Autre grand classique : Deep Throat (Gorge profonde) dont le scénario se résume en quelques lignes. Frustrée sexuellement, une femme prend rendez-vous avec un médecin. Celui-ci découvre qu'un clitoris se cache au fond de la gorge de la jeune femme et lui conseille alors une thérapie singulière, pratiquer des fellations particulières, des "gorges profondes". Ce film devient un véritable phénomène culturel, un film culte pour toute une génération.

La prolifération de ce nouveau genre de films provoque des remous. La loi de 1975 institue le classement X, c'est-à-dire l'obligation de diffuser les films jugés pornos dans des salles spécialisées et instaure une taxation spécifique (hausse de la TVA pour ces films pénalisant fortement les producteurs). Les productions pornographiques dites hard conquièrent les cinémas devant un engouement toujours croissant du public. Le cinéma X crée ses propres stars comme Alban Ceray et Brigitte Lahaie. En 1977, les salles X font encore 8 millions d'entrées sur la France, soit 5% des entrées.

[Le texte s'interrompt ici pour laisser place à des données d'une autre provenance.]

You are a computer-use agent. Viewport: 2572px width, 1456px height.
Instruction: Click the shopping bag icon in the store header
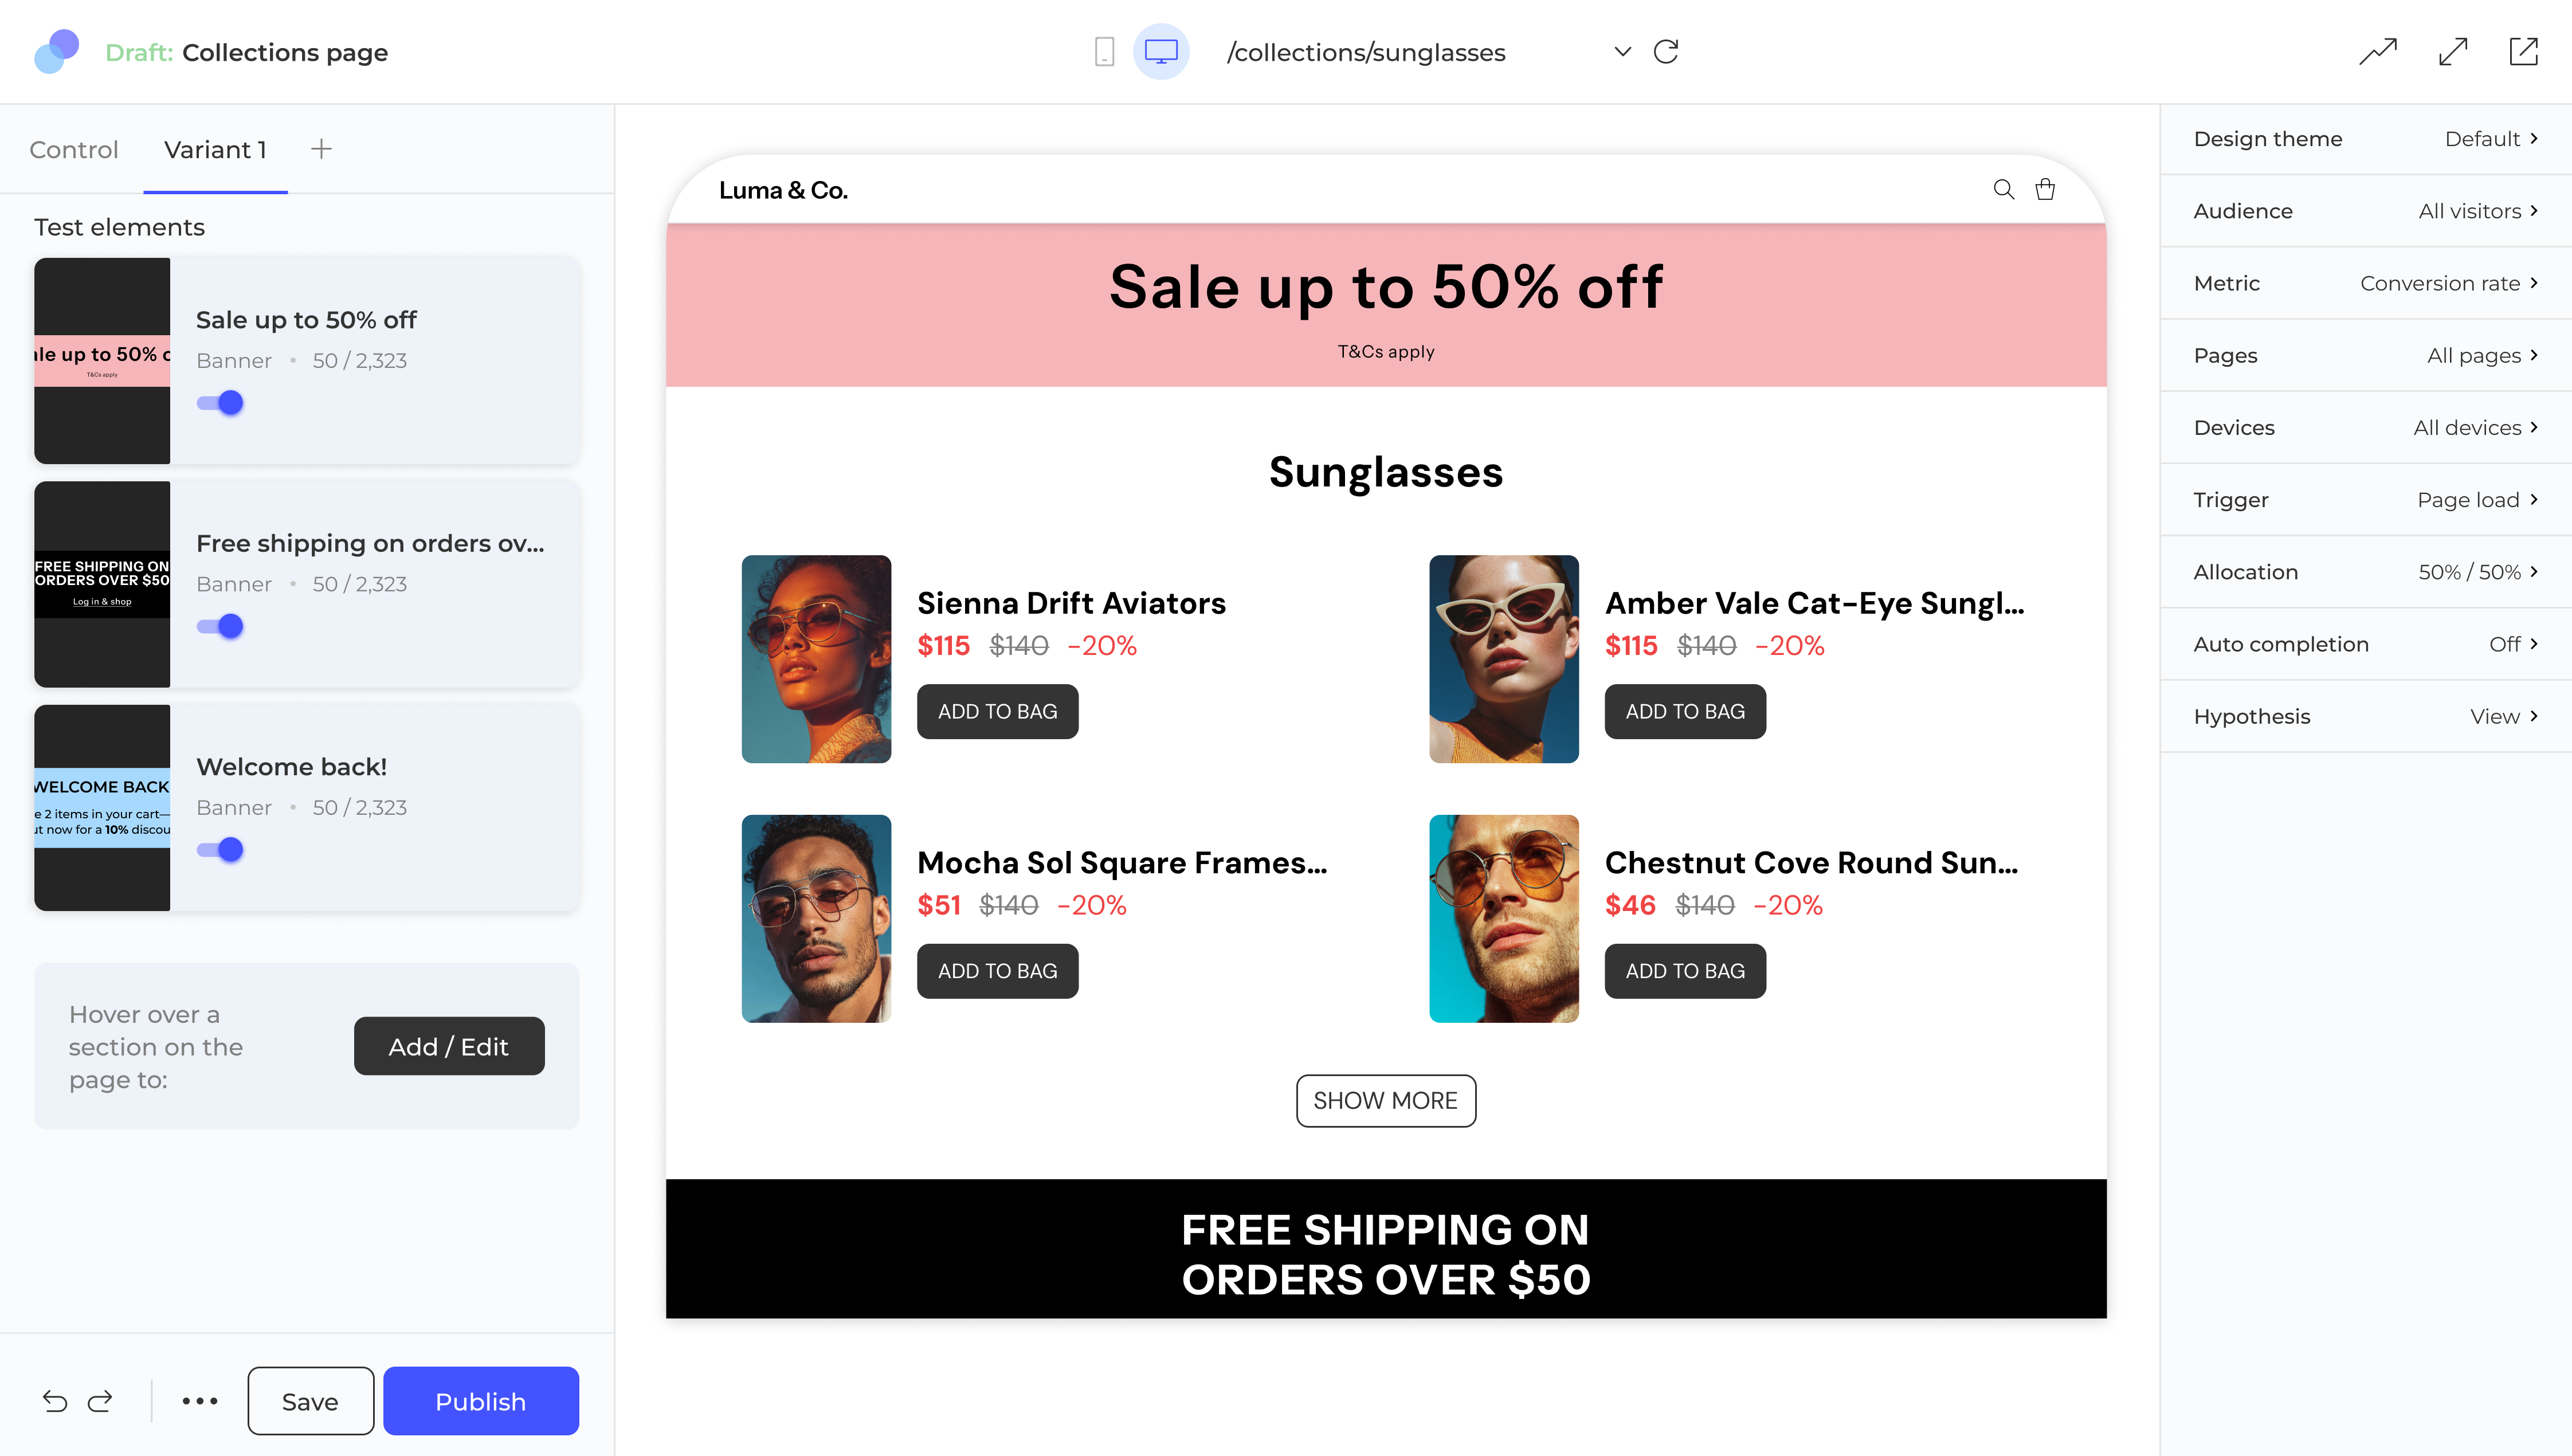pos(2045,189)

Cette entrée du sexe dans le paysage français se traduit également par l'apparition des premiers sex-shops, ce qui est plutôt révélateur du rapport des français au sexe et à la pornographie. Malgré l'existence de librairies libertines dès les années 30, le mot sex-shop n'a lui été utilisé qu'à partir des années 70. Dès 1973, l'obligation d'opacifier les vitrines (par arrêté préfectoral) oblige les propriétaires des lieux à se faire remarquer par des néons et enseignes lumineuses. Des cabines de visionnage apparaissent dans ces lieux dédiés à la sexualité. En 1975, après la loi de taxation sur les œuvres pornographiques, les sex-shops diffuseront les films n'ayant pas obtenu les visas d'exploitation. Les sex-shops deviennent alors des lieux de masturbation et des espaces à dimension communautaire par le biais de la diffusion de petites annonces en vue de rencontres sexuelles.

Les années 70 diffusent une nouvelle conception de la sexualité, un accès égalitaire au plaisir avec un orgasme partagé et une place faite à la masturbation. L'apparition du godemiché-vibromasseur incarne parfaitement ces conceptions naissantes. En France, la presse populaire diffusent des publicités pour ces petits gadgets vibrants. Certains organismes de vente par correspondance les proposent, sans toutefois garantir d'orgasme mais plutôt une bonne santé et une amélioration de la circulation sanguine.

L'ensemble de la société est traversée par une vague de libération sexuelle. De sujet tabou, la sexualité devient sujet de société en investissant la place publique. Elle sort du domaine médical avec le rapport Simon en 73, sur le comportement sexuel des français, une grande enquête d'opinion tentant de traiter la sexualité dans sa dimension sociologique.

L'école n'a pu faire autrement que de s'ouvrir à cette libéralisation de la morale et des mœurs à travers l'apparition de cours d'éducation sexuelle. En 1971, le célèbre tract du Docteur Carpentier, "Apprenons à faire l'amour, c'est là le chemin du bonheur. C'est la plus merveilleuse façon de se connaitre", diffusé dans les lycées, est considéré comme une provocation. Cela lui vaudra d'être interdit par le conseil de l'ordre d'exercer son métier pendant un an et d'être accusé et condamné pour "outrages aux bonnes mœurs".

En juillet 1973, après le création du Conseil Supérieur de l'Information Sexuelle, de la Régulation des Naissances et de l'Education Familiale (à l'initiative de Lucien Neuwirth), parait la circulaire du 23 juillet 1973 (ou la circulaire Fontanet), introduisant l'information et l'éducation sexuelle en milieu scolaire. D'une part, une information scientifique intégrée aux programmes de biologie, et d'autre part, une "éducation à la responsabilité sexuelle" sous la forme de séances facultatives, en dehors de l'emploi du temps, sous l'autorité du chef d'établissement, avec autorisation des parents pour les plus jeunes.

Le sexe a désormais sa place au sein de la société. Le mouvement de libération sexuelle a permis d'ouvrir la voie aux femmes vers une sexualité libre, une liberté de gestes, de pensées et au plaisir.